Re: Comments on "Designing URI Sets for the UK Public Sector"

On Thu, Nov 11, 2010 at 05:23:08PM -0500, Young,Jeff (OR) wrote:
> One of my action items from the F2F was to comment on the URI patterns
> and functionality described in the "Designing URI Sets for the UK Public
> Sector" document:

(Copying some of the relevant people at DGU, this message is in
reply to this one:
http://lists.w3.org/Archives/Public/public-lld/2010Nov/0111.html
Also note that Jeff's nicely formatted HTML table was stripped out
by both my mailreader and the W3C list archives, probably best
not to send HTML in email in general...)

Hi Jeff, replying to signal to the data.gov.uk folks that this 
discussion is happening and also because I have also run into the
issues you describe in practice.

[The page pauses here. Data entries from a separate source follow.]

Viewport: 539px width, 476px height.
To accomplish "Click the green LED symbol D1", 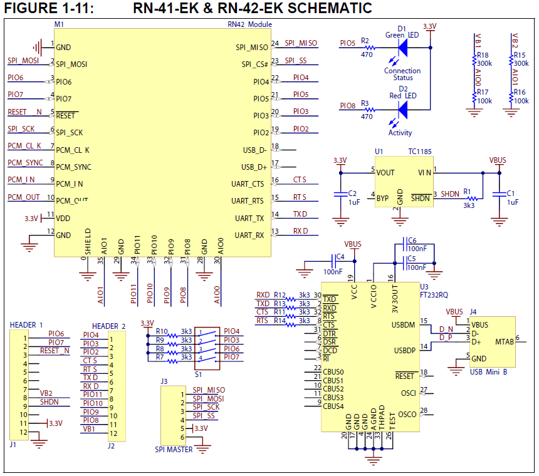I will [x=402, y=48].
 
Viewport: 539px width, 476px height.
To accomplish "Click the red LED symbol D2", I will [x=402, y=110].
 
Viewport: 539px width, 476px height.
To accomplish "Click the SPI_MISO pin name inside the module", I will [x=252, y=47].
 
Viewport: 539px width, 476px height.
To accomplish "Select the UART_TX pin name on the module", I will [x=249, y=218].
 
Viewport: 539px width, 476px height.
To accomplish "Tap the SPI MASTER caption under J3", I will [x=175, y=449].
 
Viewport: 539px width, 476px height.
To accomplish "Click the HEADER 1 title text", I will [x=26, y=324].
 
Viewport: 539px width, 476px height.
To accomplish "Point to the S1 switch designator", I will [x=198, y=374].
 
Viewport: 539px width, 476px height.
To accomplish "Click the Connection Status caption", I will [x=402, y=75].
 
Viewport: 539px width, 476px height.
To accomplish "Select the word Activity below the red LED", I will [x=400, y=132].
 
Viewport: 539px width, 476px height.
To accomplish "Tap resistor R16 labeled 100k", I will [x=515, y=96].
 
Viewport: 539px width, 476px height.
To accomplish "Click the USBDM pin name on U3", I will [x=403, y=324].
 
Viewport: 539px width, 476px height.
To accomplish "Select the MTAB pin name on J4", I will [x=505, y=342].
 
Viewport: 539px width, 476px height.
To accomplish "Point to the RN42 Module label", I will [x=249, y=24].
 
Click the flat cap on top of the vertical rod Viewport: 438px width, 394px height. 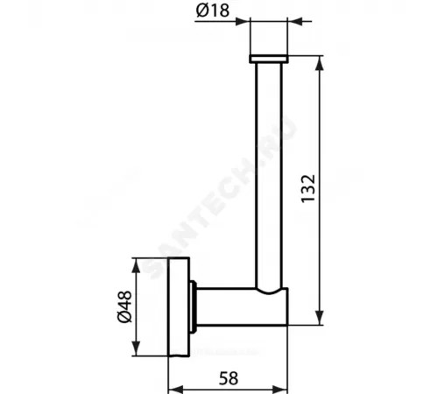(x=268, y=59)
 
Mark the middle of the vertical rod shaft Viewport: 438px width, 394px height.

A good example is the CKAN -> RDF 
converter which has to follow the CO guidelines when runnign
against the http://data.gov.uk site, and conventions that are more
like what you are describing when running against http://ckan.net/

The CO guidelines are a year old now, and lots of people have 
done quite a lot of thinking on the problem in the past year.
I think your comments are well-timed, a year on might be a good
time to have a brief review of the guidelines.

Comments below are only on the differences between your suggestion
and OKF's practice.

> (Real world Document)
> 
> http://education.data.gov.uk/school/78
> 
> (Generic) Document
> 
> http://education.data.gov.uk/school/78/

I don't quite understand what a "Generic Document" is and the
difference between presence and absence of a slash is very slight
and likely to leat to confusion and bugs for people using the
data.

> (Web Document) Representation
> 
> http://education.data.gov.uk/school/78/doc.rdf

Why not just 78.rdf, 78.html, etc?

> Definition of the scheme concept
> 
> http://education.data.gov.uk/ontology/education/#School

The URI looks very strange. Obviously it is valid to have a
# immediately following a / but it still looks very strange.
And I don't see why ontology/education wouldn't be the
name of the ontology, with education.html being the human
readable documentation, and education.rdf being the machine
readable, and education#School being an identified fragment
in those docs.

> List of scheme identifiers
> 
> http://education.data.gov.uk/school/
> 
> Set
> 
> http://education.data.gov.uk/school

Again, this is a very big semantic difference for the presence
or absence of a / to signal. The way most people would
understand a trailing / is that it implies the string "index".
I realise this isn't RDF semantics but it is the behaviour
that everyone who has ever done any web development will 
expect. So why not school/schemes and school/all or something?
(along with schemes.html, schemes.rdf, all.html, all.rdf etc)?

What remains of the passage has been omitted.